Well, it's become beans, greens and procrastination Monday around here. The beans and greens turned out pretty well, but I feel I've really outdone myself on the procrastination. It's 6:55pm and my gross daily output is two pots of beans, one completely useless phone call with a school administrator, and a new record for refusing to put on my pants. I've also eaten at least half a batch of mayonnaise.
M*A*S*H should not be on Netflix.
Approximately two years and a couple false starts ago, this mayonnaise and potato situation was on the shortlist for my newly minted blog. The mayonnaise was the first thing which I ever loved my immersion blender for, and having tasted it I immediately started brainstorming ways to eat more. Ms. Wednesday, from whom I took my inspiration, suggested roast chicken, but the vegetarian in me settled with spicy potatoes.
That paragraph makes it sound like I ate my immersion blender. Grammar makes things much more interesting, don't you think?

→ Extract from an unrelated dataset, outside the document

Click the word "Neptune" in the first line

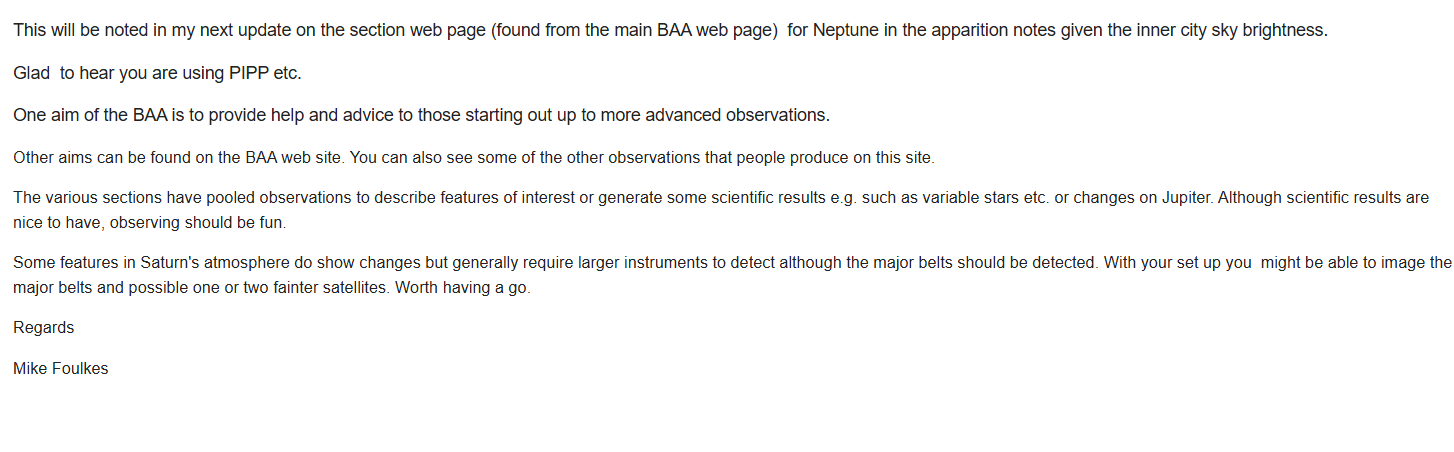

These days, I make the potatoes as an excuse to eat garlic-and-anchovy spiked mayonnaise. I think the general idea came from Cesar's, a tapas restaurant my family used to eat at in Oakland: they made a saucy, spicy potato-wedge and aioli situation that we always ordered. Someday I'll get my hands on their cookbook (or, ahem, just borrow it from my mother) and find the real recipe, but for now the jenkety version works just fine.
Actually, until I decided to write about it, there wasn't a recipe- my process consisted of chopping some potatoes, dumping half the contents of my spice drawer over the top, and tossing the whole mess into a very hot oven before eating an unreasonable amount of mayonnaise. Just for you, oh nonexistant reader, I took measurements. If I were you, I would be impressed by my devotion... or my commitment to not writing my microbial ecology paper.
Spicy Potato Wedges and Mayonnaise
Mayo adapted from Andrea Reusing by way of the Wednesday Chef
Note: Despite my initial elation, I generally make the mayonnaise the low-tech way, with a whisk (probably because I've eaten my immersion blender). I therefore make my mayonnaise sitting- I hold the bowl between my legs, pour oil with my left hand and whisk with my right. If you have an immersion blender, feel free to use it- I've given instructions for both.
For the Mayonnaise:
1 egg yolk
2 cloves garlic, pressed
1 anchovy filet, chopped finely
1/2 -1tsp lemon juice
1/3-1/2 cup vegetable oil
2 Tbs olive oil
For the Potatoes
4 very large russet potatoes
2 Tbs olive oil
1 Tbsp paprika
1 tsp salt
1/2 tsp cumin powder
1/2 tsp chili powder, or more to taste
Preheat the oven to 450 degrees. Cut the potatoes into thin wedges; I usually accomplish this by first cutting them in half lengthwise, then cutting each half into five or six long wedges. In a large bowl, toss the potatoes first with the olive oil, then with the spices, thoroughly coating potatoes. Dump the potatoes onto a baking tray, then put in the oven for about 20 minutes, or until potatoes are browned crisp at the edges. At least once during that time you should open the oven and toss the potatoes around, to ensure even browning.
Meanwhile, make the mayonnaise!
If working by hand, put the egg yolk in a bowl and whisk for about a minute. Add the anchovy, garlic, salt and lemon juice and whisk to combine. Whisking continuously, drizzle or drip oil slowly (I recommend a glass measuring cup with a lip) until all the oil is mixed in or the mixture is emulsified to your liking.
If using an immersion blender: put the egg yolk in a wide-mouthed jar and blend for 30 seconds. Add garlic, anchovy, lemon and salt, then blend again. With the blender on, drizzle the oil in slowly until all the oil is mixed in or the mixture is emulsified to your liking.
To finish, dip potatoes in mayonnaise. Apologize to your arteries.